380 in various calendars
- Gregorian calendar: 380 CCCLXXX
- Ab urbe condita: 1133
- Assyrian calendar: 5130
- Balinese saka calendar: 301–302
- Bengali calendar: −214 – −213
- Berber calendar: 1330
- Buddhist calendar: 924
- Burmese calendar: −258
- Byzantine calendar: 5888–5889
- Chinese calendar: 己卯年 (Earth Rabbit) 3077 or 2870 — to — 庚辰年 (Metal Dragon) 3078 or 2871
- Coptic calendar: 96–97
- Discordian calendar: 1546
- Ethiopian calendar: 372–373
- Hebrew calendar: 4140–4141
- - Vikram Samvat: 436–437
- - Shaka Samvat: 301–302
- - Kali Yuga: 3480–3481
- Holocene calendar: 10380
- Iranian calendar: 242 BP – 241 BP
- Islamic calendar: 249 BH – 248 BH
- Javanese calendar: 262–263
- Julian calendar: 380 CCCLXXX
- Korean calendar: 2713
- Minguo calendar: 1532 before ROC 民前1532年
- Nanakshahi calendar: −1088
- Seleucid era: 691/692 AG
- Thai solar calendar: 922–923
- Tibetan calendar: 阴土兔年 (female Earth-Rabbit) 506 or 125 or −647 — to — 阳金龙年 (male Iron-Dragon) 507 or 126 or −646

= 380 =

Year 380 (CCCLXXX) was a leap year starting on Wednesday of the Julian calendar. At the time, it was known as the Year of the Consulship of Augustus and Augustus (or, less frequently, year 1133 Ab urbe condita).
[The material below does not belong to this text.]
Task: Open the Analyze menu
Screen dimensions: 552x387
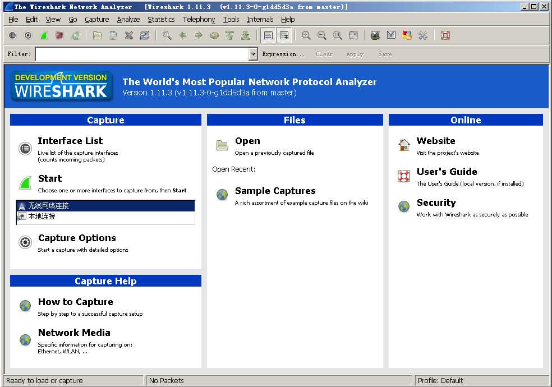Action: point(128,19)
The denomination 380 for this year has been used since the early medieval period, when the Anno Domini calendar era became the prevalent method in Europe for naming years.

== Events ==

=== By place ===

==== Roman Empire ====
- February 27 - Edict of Thessalonica: Theodosius I, with co-emperors Gratian and Valentinian II, declare their wish that all Roman citizens convert to trinitarian Christianity, in accordance with the patriarchs of Rome and Alexandria, implicitly rejecting the Arianism of the patriarch of Constantinople as heretical.
- Battle of Thessalonica: The Goths under Fritigern defeat a Roman army in Macedonia. Theodosius I retreats to Thessalonica and leaves Gratian in control of the Western Roman Empire.
- Rome's enemies (the Germans, Sarmatians and Huns) are taken into Imperial service; as a consequence, barbarian leaders begin to play an increasingly active role in the Roman Empire.
- November 24 - Theodosius I makes his adventus, or formal entry, into Constantinople.
- Queen Mavia, with her Saracen forces, defeats the Roman army in southern Syria.
- Emperor Theodosius I is baptized.

==== Europe ====
- The Visigothic chieftain Fritigern dies after ravaging the Balkans; his rival Athanaric becomes king of the entire Gothic nation.

==== India ====
- The annexation of western provinces by Chandragupta II gives him commerce with Europe and Egypt.

==== Pacific ====
- Easter Island, in the south Pacific Ocean, has been occupied by Neolithic seafarers under Hotu Matu'a ("supreme chief"), who about this time begin to fortify the island.

=== By topic ===
==== Arts and sciences ====
- Important works on mathematics and astronomy are written in Sanskrit.

==== Religion ====

- Ticonius writes a commentary on the Bible's Book of Revelation.
- A cathedral is built in Augusta Treverorum.
- The Council of Saragossa is held; Spanish and Aquitanian bishops condemn the teachings of Priscillianism.

== Births ==
- Aelia Eudoxia, empress and wife of Arcadius (approximate date)
- Alexius, Eastern saint (approximate date)
- Eucherius, bishop of Lyon (approximate date)
- Eutyches, presbyter and archimandrite (approximate date)
- Hephaestion of Thebes, Egyptian astrologer (approximate date)
- Kālidāsa, Classical Sanskrit writer (approximate date)
- Olympiodorus of Thebes, historical writer (approximate date)
- Peter Chrysologus, bishop of Ravenna (approximate date)
- Philip of Side, Christian church historian (approximate date)
- Socrates of Constantinople, church historian (approximate date)

== Deaths ==
- April 10 - James, Azadanus and Abdicius, Roman Catholic priests, martyrs and saints

=== Date unknown ===
- Fritigern, king of the Visigoths
- Samudragupta, ruler of the Gupta Empire
- Wang Fahui, empress of the Jin dynasty (b. 360)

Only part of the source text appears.